PARIS — Unmanned aerial systems have become increasingly complex, and the systems themselves are easier to buy off the shelf — leading to a surge in the market for unmanned aerial systems.
From the post-9/11 wars in the Middle East to the nowadays russo-Ukrainian war, UAS proliferated on the battlefield and proved to be a lethal capability.
At the Eurosatory international defense conference in Paris last week, several companies unveiled counter-drone technology capable of detecting and suppressing enemy drones.
Meni Deutsch, Regional Director Europe for Skylock Anti Drone Technologies, a subgroup of the Israeli technology company Avnon Group said that they are observing a growing demand for anti-drone systems and technologies.
The growth of demand for counter-UAS solutions he explains in the easy accessibility of the consumer-level drones.
“Even a 10-year-old can buy them on eBay,” – Deutsch said.
Counter-drone technology is being updated as fast as UAS. Current systems use jammers to block radio frequencies, or spoofers to send fake GPS signals that mimic the drone’s NFZ to force a drone landing or fly away.
Systems are available on a variety of platforms – including short-range handheld jammers, laser neutralizers, and systems that cover large areas for continuous protection.
One of the technologies Skylock has developed is VIP Dome, a miniature version of Israel’s Iron Dome, Deutsch said.
The system’s 360-degree RF detector and internal GPS can detect drones and send automated commands to their jammers, which then block the communication channel between the threat and its operator.
However, when troops move on foot the weight of equipment can be crucial, said DroneShield director Red McClintock.
DroneShield is an Australian company that develops AI systems for counter-drone defense missions.

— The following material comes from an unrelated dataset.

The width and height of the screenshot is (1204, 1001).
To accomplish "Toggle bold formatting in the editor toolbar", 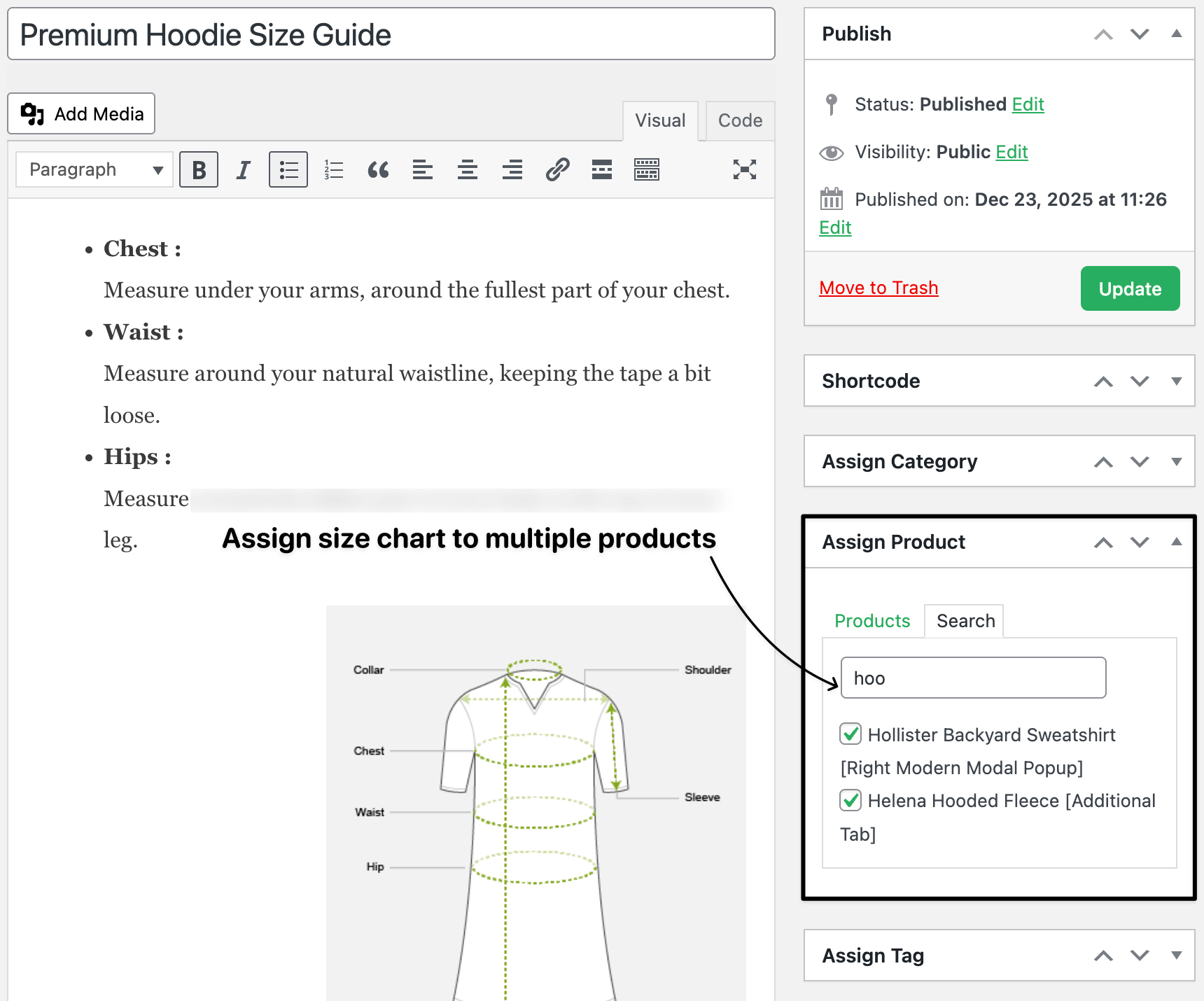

At Eurosatory, DroneShield presented two of the company’s handheld counter-drone technologies:
- the lightweight, short-range DroneGun MKIII which weighs about 2.14kg and can be operated with one hand;
- and the larger, longer-range DroneGun Tactical which weighs about 7.25kg and is more suitable for short-term missions or fixed-position setups.
DroneShield systems are deployed in countries around the world, including the United States, McClintock said. Some of the company’s products are also used in Ukraine, he added.
As unmanned systems evolve, talking to other companies making drones and sharing the latest trends will help both industries keep pace, McClintock said.
During Eurosatory, the Finnish defense company Patria proposed an alternative method to counter UAS jammers and spoofers.
The prototype solution uses an effector that places a “string cloud” on small drones and loitering munitions to neutralize them at close range, hitting the running engines and sticking to the propellers.
The strings are made from a unique material the company has developed specifically for this ability. The system can deliver strings to a swarm of up to 10 drones from a distance of 100 meters.
Only one prototype is currently in production.
Patria plans to develop effectors that can be used by hand, vehicles, boats, and other fixed structures.